動物が嗅覚を持つようになったのは、環境におけるナビゲーションに役立てるためだったと考えられている。現在までに、嗅覚同定(何のにおいかを特定すること)と空間記憶(環境中のさまざまな目標物同士の関係を学習し、認知地図を構築することに関与する)が関連している可能性を示すいくつかの証拠が集まっているが、それらが直接検討されたことはない。
今回、Veronique Bohbotたちの研究グループは、嗅覚同定と空間記憶が相互に関係しており、もしそうなら、両者が同じ脳領域に依存しているのではないかと考え、これらを示す直接的な証拠を探した。Bohbotたちは、ボランティア57人が参加した実験で、さまざまなにおいをかぎ分ける試験の成績が優秀だった被験者は経路探索課題(仮想市街においてさまざまな目標物を手掛かりに進路を決定する課題)の成績も優秀だったことを明らかにした。

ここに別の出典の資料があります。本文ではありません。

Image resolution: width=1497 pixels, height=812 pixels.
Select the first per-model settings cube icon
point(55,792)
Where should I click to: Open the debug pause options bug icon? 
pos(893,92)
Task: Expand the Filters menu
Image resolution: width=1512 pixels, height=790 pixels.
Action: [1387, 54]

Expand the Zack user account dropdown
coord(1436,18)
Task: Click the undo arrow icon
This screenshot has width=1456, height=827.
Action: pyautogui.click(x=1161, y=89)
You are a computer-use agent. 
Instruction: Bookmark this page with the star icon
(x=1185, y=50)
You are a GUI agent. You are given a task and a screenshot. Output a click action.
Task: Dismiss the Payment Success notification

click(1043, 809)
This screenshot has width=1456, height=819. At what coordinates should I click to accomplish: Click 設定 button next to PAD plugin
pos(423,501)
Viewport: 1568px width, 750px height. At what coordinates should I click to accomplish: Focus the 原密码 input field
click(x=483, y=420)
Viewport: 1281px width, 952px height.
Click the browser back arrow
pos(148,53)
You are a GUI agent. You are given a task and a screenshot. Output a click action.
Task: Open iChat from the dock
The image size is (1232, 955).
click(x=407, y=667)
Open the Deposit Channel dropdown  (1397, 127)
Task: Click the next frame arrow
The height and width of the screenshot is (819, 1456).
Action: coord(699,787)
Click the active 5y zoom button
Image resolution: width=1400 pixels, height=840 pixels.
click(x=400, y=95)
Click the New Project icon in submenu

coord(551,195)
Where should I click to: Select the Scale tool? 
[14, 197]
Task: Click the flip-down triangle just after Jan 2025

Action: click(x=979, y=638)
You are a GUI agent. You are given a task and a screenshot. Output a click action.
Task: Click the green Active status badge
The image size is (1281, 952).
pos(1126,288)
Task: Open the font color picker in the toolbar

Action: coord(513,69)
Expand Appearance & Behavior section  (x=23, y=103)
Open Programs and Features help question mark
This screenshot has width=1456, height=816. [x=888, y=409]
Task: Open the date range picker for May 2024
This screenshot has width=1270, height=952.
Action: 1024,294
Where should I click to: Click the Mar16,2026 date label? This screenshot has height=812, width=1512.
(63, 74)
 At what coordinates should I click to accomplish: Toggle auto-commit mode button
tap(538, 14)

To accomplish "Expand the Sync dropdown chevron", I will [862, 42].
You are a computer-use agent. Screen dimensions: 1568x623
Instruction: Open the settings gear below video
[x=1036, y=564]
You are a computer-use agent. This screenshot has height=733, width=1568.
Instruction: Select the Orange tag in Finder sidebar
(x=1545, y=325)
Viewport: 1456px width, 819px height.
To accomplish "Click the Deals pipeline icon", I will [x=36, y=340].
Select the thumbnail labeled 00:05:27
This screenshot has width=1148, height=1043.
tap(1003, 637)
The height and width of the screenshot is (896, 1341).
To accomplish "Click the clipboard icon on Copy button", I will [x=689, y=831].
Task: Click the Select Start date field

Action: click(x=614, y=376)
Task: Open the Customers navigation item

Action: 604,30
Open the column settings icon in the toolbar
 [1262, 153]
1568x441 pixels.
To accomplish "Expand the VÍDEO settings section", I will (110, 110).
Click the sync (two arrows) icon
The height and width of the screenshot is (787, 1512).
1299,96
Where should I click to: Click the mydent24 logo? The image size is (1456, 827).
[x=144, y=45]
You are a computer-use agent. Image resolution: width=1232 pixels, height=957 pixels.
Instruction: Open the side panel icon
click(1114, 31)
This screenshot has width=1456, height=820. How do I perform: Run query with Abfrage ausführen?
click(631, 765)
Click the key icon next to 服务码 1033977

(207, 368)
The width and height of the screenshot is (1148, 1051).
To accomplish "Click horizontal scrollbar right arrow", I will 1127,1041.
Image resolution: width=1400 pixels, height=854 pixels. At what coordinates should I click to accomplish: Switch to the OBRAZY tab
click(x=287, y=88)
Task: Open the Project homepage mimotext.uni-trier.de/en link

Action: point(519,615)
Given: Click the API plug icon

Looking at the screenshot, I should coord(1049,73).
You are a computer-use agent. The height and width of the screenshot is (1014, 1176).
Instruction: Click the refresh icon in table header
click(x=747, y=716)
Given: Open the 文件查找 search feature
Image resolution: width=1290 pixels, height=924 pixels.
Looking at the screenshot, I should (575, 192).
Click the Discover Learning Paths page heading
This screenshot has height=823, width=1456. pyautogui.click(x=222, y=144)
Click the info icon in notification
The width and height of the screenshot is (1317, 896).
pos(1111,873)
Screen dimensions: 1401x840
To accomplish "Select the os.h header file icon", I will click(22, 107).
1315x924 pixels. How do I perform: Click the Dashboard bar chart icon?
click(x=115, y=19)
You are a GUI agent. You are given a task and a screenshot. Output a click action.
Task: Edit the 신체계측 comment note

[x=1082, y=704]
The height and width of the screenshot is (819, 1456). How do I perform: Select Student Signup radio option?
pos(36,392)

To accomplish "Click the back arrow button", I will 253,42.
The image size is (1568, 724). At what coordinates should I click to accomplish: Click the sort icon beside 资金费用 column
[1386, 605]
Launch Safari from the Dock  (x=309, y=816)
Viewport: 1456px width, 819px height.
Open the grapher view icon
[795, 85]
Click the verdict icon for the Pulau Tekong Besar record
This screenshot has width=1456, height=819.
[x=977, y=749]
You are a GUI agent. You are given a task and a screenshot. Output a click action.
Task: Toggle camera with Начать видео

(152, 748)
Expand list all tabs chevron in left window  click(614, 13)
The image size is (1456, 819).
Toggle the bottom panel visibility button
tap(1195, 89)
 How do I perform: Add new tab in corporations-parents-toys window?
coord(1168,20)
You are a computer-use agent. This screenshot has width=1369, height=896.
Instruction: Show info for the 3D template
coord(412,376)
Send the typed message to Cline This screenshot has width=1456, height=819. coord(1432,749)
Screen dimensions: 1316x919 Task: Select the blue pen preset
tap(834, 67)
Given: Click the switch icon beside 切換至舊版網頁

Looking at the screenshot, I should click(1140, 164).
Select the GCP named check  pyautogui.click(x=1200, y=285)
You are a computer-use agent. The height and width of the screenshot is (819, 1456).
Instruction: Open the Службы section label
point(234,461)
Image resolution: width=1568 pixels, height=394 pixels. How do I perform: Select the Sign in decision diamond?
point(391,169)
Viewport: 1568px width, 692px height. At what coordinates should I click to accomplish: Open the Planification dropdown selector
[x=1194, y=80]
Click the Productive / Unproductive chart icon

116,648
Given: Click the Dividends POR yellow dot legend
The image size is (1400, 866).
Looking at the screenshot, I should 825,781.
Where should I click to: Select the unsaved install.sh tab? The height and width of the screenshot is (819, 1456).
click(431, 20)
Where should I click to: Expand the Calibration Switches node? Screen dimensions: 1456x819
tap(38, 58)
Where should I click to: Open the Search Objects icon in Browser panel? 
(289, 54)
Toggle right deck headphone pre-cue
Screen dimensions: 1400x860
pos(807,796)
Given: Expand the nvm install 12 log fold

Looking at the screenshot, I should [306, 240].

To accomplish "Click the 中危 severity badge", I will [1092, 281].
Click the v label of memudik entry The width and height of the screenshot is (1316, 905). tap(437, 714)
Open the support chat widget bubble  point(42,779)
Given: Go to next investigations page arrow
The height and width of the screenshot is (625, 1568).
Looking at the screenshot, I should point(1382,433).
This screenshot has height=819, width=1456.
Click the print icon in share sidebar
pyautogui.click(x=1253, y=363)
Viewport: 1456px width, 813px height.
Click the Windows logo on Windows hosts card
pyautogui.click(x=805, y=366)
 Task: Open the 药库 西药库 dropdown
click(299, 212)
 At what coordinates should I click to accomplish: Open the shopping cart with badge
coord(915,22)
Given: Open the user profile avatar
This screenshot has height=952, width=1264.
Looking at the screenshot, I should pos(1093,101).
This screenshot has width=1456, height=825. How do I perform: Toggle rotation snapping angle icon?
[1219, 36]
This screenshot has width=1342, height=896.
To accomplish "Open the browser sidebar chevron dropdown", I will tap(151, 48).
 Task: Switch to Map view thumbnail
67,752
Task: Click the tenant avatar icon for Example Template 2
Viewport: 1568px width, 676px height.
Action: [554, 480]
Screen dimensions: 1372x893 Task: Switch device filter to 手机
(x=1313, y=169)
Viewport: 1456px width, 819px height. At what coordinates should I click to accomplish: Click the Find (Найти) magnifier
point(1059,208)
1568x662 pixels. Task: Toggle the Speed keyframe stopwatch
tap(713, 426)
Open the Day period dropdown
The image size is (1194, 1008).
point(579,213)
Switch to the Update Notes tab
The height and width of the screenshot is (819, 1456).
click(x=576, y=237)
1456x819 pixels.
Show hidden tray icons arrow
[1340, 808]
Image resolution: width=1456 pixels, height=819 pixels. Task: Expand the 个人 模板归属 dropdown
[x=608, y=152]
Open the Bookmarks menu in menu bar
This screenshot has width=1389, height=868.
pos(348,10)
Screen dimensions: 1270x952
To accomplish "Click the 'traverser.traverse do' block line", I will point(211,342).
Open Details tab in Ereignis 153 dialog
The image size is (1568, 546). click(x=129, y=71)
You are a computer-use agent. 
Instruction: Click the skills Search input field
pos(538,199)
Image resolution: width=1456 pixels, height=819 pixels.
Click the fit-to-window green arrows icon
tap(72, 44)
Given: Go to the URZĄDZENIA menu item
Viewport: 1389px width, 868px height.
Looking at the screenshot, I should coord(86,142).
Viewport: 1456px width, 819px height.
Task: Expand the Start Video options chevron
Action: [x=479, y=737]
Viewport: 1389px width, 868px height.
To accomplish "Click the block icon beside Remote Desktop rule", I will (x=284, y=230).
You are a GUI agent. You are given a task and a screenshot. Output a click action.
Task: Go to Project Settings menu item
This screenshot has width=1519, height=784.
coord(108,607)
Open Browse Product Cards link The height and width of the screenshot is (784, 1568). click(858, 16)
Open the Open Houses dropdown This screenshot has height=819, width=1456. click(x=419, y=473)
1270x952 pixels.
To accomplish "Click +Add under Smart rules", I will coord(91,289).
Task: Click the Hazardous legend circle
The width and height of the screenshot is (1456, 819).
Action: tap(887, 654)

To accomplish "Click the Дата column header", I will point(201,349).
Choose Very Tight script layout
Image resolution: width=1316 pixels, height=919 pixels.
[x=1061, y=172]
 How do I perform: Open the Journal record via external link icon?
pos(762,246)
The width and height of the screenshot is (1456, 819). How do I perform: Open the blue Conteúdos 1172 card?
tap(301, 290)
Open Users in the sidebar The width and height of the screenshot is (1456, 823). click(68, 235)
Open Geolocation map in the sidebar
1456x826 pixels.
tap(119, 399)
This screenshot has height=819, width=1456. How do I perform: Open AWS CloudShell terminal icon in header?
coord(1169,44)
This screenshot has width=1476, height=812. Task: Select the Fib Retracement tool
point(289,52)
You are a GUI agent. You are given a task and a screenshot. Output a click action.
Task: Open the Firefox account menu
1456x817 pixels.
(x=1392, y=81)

Bohbotたちはまた、磁気共鳴画像法を用いて、脳の左内側眼窩前頭皮質(mOFC)の厚みがあることと右海馬の容量が大きいことから、2つの課題における成績優秀者を予測できることを見いだした。このことは、嗅覚同定能力と空間ナビゲーション能力が同じ脳領域に基づいている可能性を示唆している。さらに実施された試験では、mOFCに影響する脳病変を持つ9人の患者集団は、嗅覚同定課題と空間記憶課題の成績がいずれも低いことが判明した。一方、mOFCに影響しない類似の脳病変を持つ9人の患者集団では、このような成績の低下は見られなかった。
Bohbotたちは、今後研究を深めていく必要があるものの、今回得られた知見によって、嗅覚の機能は元来、認知地図の構築と空間記憶を支えるものであったとする説が裏付けられたと主張している。
doi:10.1038/s41467-018-06569-4
「Nature 関連誌注目のハイライト」は、ネイチャー広報部門が報道関係者向けに作成したリリースを翻訳したものです。より正確かつ詳細な情報が必要な場合には、必ず原著論文をご覧ください。